● **Data under study**:
________

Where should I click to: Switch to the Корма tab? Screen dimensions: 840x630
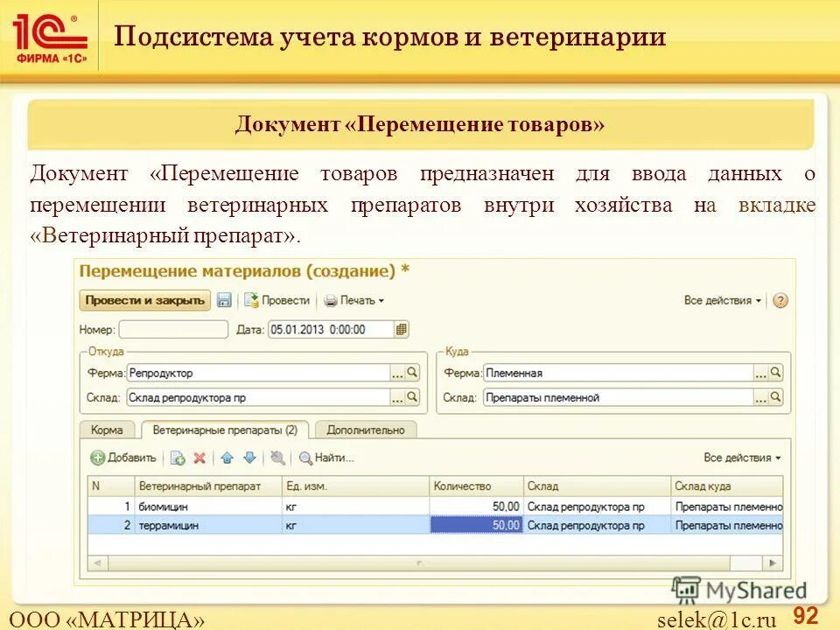tap(109, 429)
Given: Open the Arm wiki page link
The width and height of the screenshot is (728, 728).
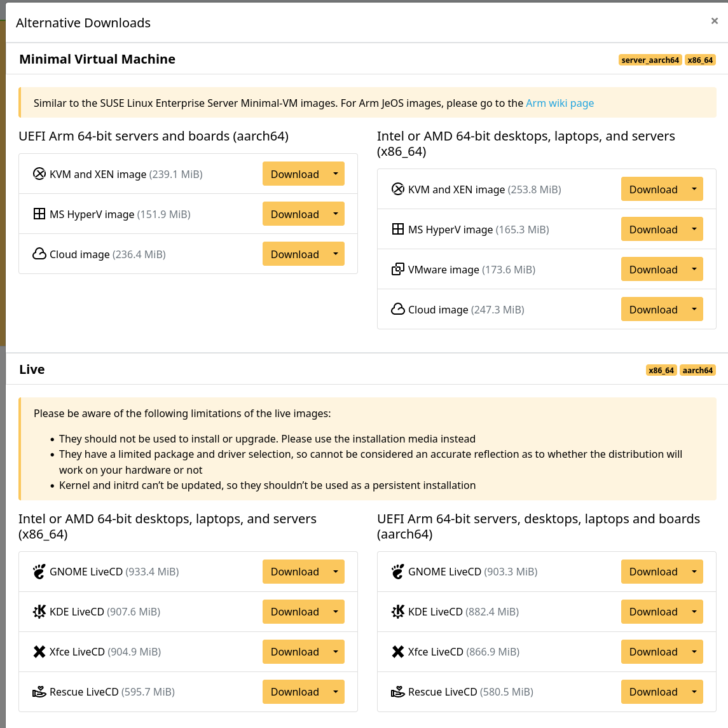Looking at the screenshot, I should (x=560, y=103).
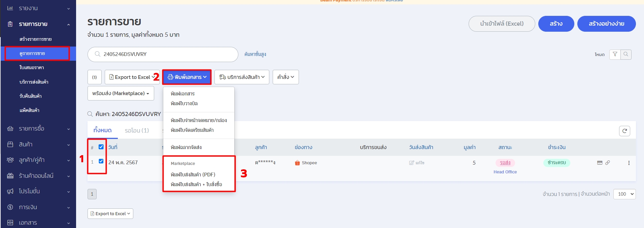The width and height of the screenshot is (644, 228).
Task: Click the refresh icon above the table
Action: click(624, 131)
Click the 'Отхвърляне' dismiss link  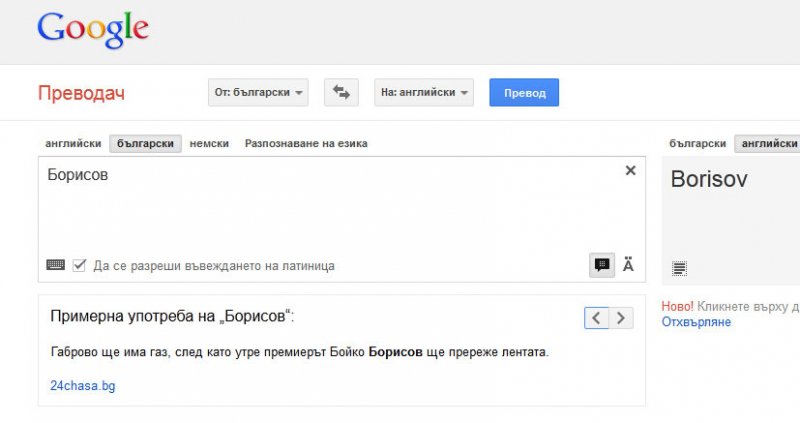tap(696, 322)
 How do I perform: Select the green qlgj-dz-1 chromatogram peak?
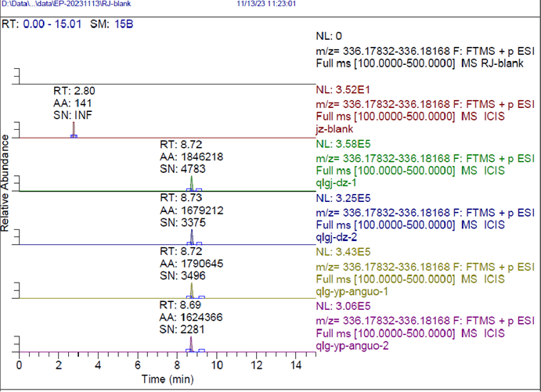(192, 184)
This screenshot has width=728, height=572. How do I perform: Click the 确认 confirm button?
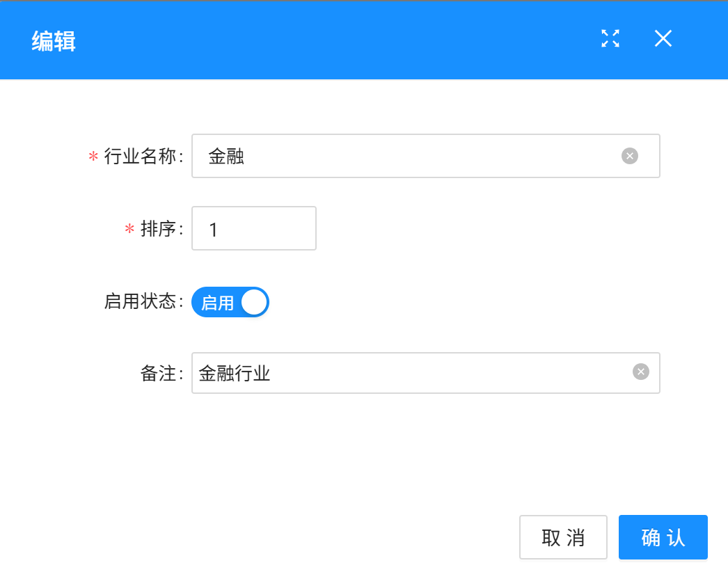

________

● **Work instruction**:
Go back to the line containing "How do I perform: Select" and output it and every line after it through the end of the records, exactly, but not the pictures.

● **Response**:
 How do I perform: Select the green qlgj-dz-1 chromatogram peak?
(192, 184)
This screenshot has width=728, height=572. How do I perform: Click the 确认 confirm button?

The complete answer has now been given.